Ich habe mir gedacht wenn ich das Objekt auf null setze dann sollte wenigstens der Garbage Collector den Speicher wieder freimachen, oder überlege ich da was falsch? Gibt es irgend eine Möglichkeit in Java dem Objekt zu sagen dass es nicht mehr gebraucht wird?

Dann noch ne Frage welche gerade zum Thema passt: will ich nun eine sehr grosse Datei versenden (100MB oder mehr) wird ja einfach der Speicher der java VM gefüllt wenn das Objekt empfangen wird. Gibt es da eine bessere Möglichkeit?

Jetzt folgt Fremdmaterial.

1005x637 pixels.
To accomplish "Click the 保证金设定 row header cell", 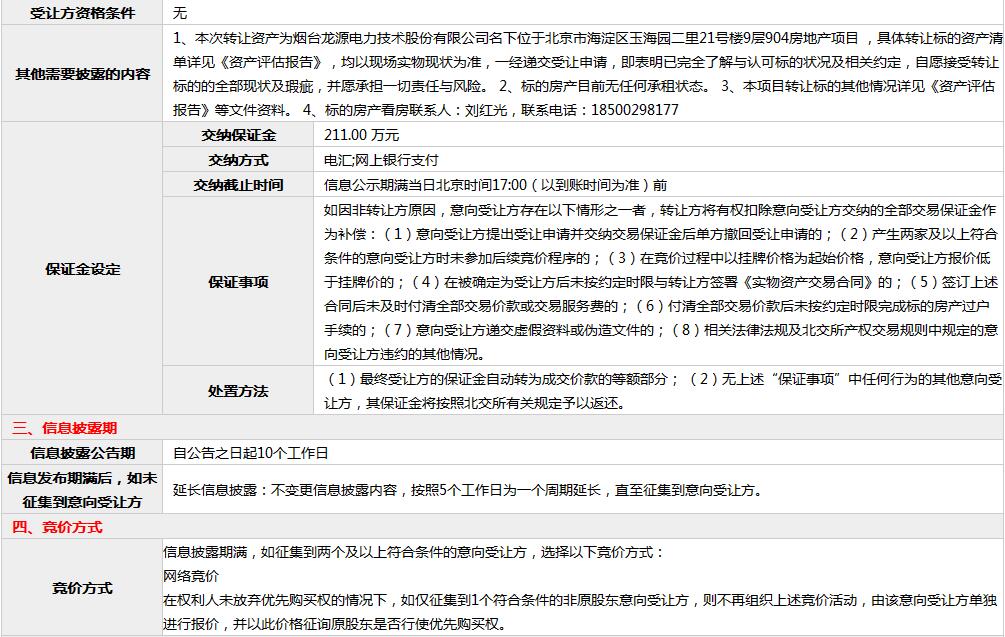I will tap(81, 269).
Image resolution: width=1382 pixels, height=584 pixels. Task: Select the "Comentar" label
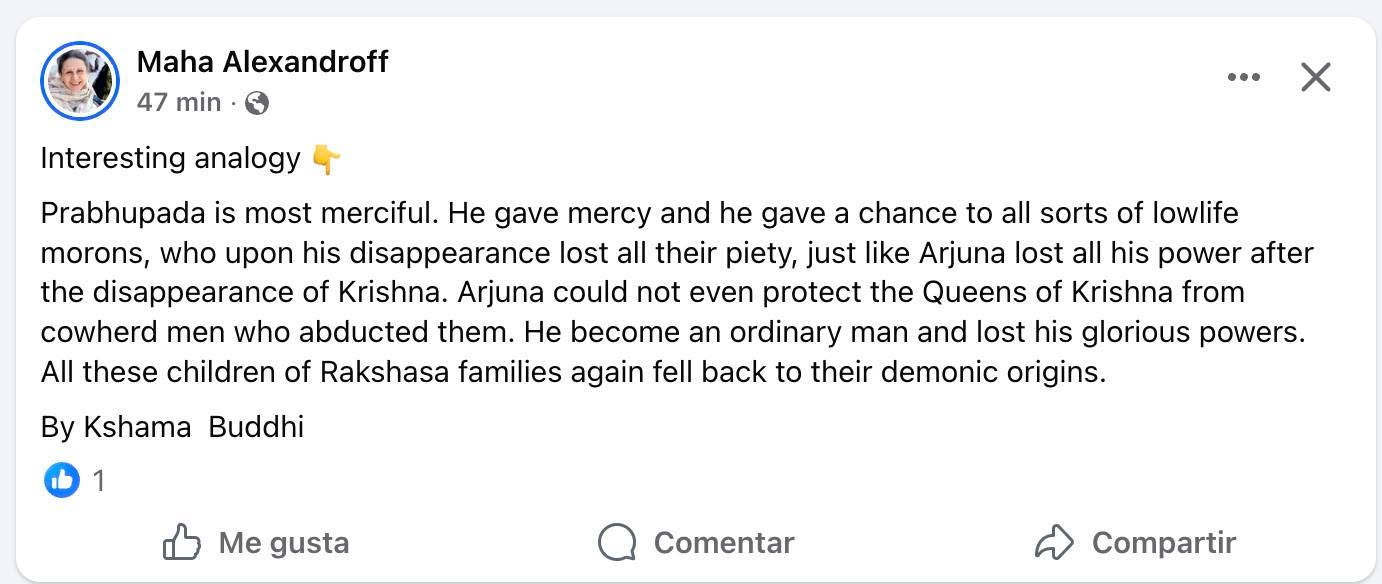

Müsst ich das mit einem Byte-Stream machen und dann nach und nach die Bytes auf der Festplatte abspeichern? oder geht das auch mit Object-streams?

mfg


----------



## Volvagia (10. Okt 2010)

Der GC arbeitet aber nicht ständig sondern nur zwischendurch.
Nach einem Schleifendurchlauf ist das Object (warscheinlich, kenne die readObject()-Methode intern nicht) sowieso nicht mehr referenziert und das Object sollte recht schnell entsorgt sein.


----------



## dku (10. Okt 2010)

wenn du grosse Dateien verschicken bzw empfangen willst, ist es sicher sinnvoll diese schrittweise in den Speicher zu laden, zu verschicken und auf der anderen Seite wegzuschreiben. 

Erfordert aber auf Sender und Empfängerseite die entsprechenden Programmteile.


----------



## mabuhay (20. Okt 2010)

Hallo

Danke für die Antworten. Habe aber mit einem einfacheren Beispiel herausgefunden dass meine Server/Client Bibliothek nicht daran schuld ist, sonder die Anwendung wo ich die Datei lade und dann nach dem Empfangen weiterverarbeite.

also, Thema gelöst. Das versenden grosser Dateien ist noch nicht ganz implementiert, aber werds sehr wahrscheinlich mit schrittweise laden/versenden/speichern lösen.

mfg


----------